Monday, November 28, 2005

Was Sam courageous?

I have been reading Lord of the Rings: Return of the King (and I watched it the other night too). I’ve read it many times before, but I just love the way that Tolkien reads. He has a phenomenal ability to write.

I reached the part where Frodo, Sam and Gollum are just entering into the secret passage into Mordor and Gollum sabotages Sam while the Hobbits slept. He threw away their only food supply and then blamed Sam, claiming that ‘The fat hobbit ate all the bread.’ Sam knew that Gollum was trying to betray the hobbits, but Sam couldn’t get Frodo to see… Frodo ended up sending Sam home, telling him that he didn’t’ want him to continue on the quest.

Poor Sam, travelling all that way to be betrayed by his best friend. Someone he cared for so much, they had gone through so much together, and he was discarded so easily. Tolkien writes this so well. I can relate to the fat hobbit, it feels horrible to be rejected.
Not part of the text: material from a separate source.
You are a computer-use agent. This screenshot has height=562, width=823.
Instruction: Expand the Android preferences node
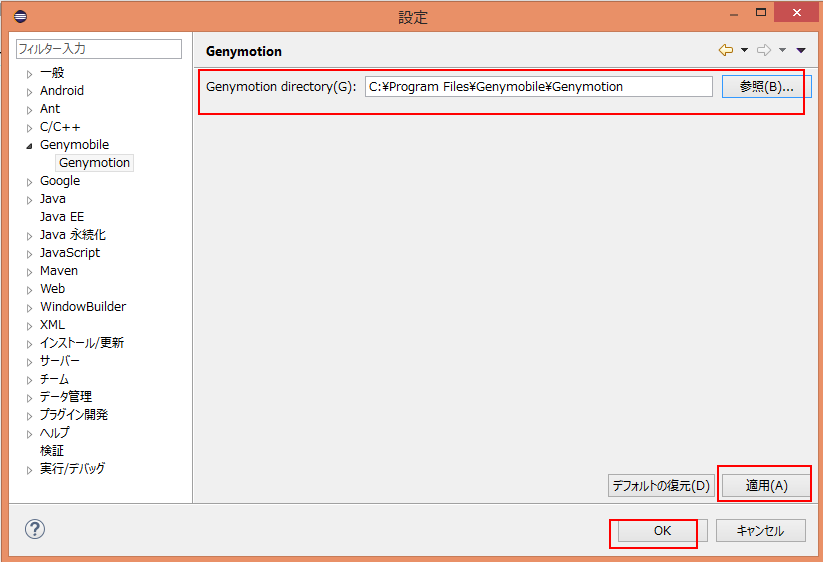[29, 91]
But Sam had courage. If I could describe courage as something, I would describe it as simply doing the right thing. Not only that, but it is doing the right thing when it is difficult to do so. This means that, someone can do the right thing and still be petrified with fear. Having courage means doing the right thing although the odds of failure, rejection, etc. are stacked against you. I think Sam had tremendous courage because he doubled back for his friend.
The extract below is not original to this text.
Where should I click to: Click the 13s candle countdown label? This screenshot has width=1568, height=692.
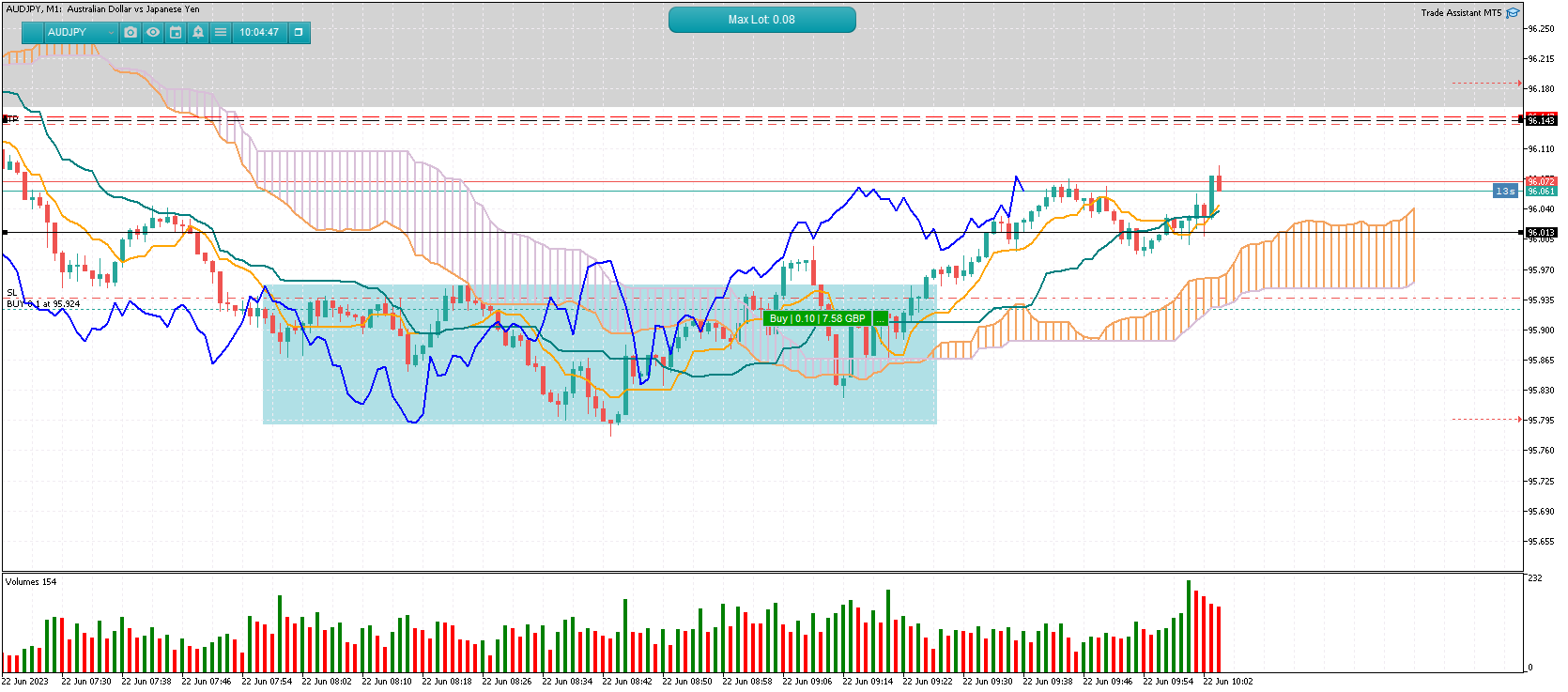(1505, 191)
It makes us wonder how many of us will be like Sam. Ideally, we all say that we will be by our friends’ side, that we would always double back for our buddies. But how many of us would actually be there for the ones that we love when the chips are down? How many of us would stick by our friends, no matter the consequences, and how many would leave those we love twisting in the wind?
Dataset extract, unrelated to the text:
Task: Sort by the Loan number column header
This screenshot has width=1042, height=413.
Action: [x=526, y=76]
I hope that’s a question that I never have answered. When it comes to integrity, it is a rare quality, and many who claim to possess it, clearly do not and many whom we think have none, do possess it. Unfortunately, it is a quality that is only revealed in extreme circumstances.

A person’s true identity only shines through when the chips are down, when things are not going according to plan. When life is good, it’s difficult to measure a person’s merit, but when life is the shits, and it seems like nothing is going right, it is very easy to measure a person. It is these times when we are allowed to see who people really are, when they are faced with adversity.

I pray to God that I have been given the wisdom to recognise these instances and that I make the correct measurements of worth, and I pray that I may measure up the way I have been raised, to be honest, faithful, courteous, to forgive and of course to love as we were meant to.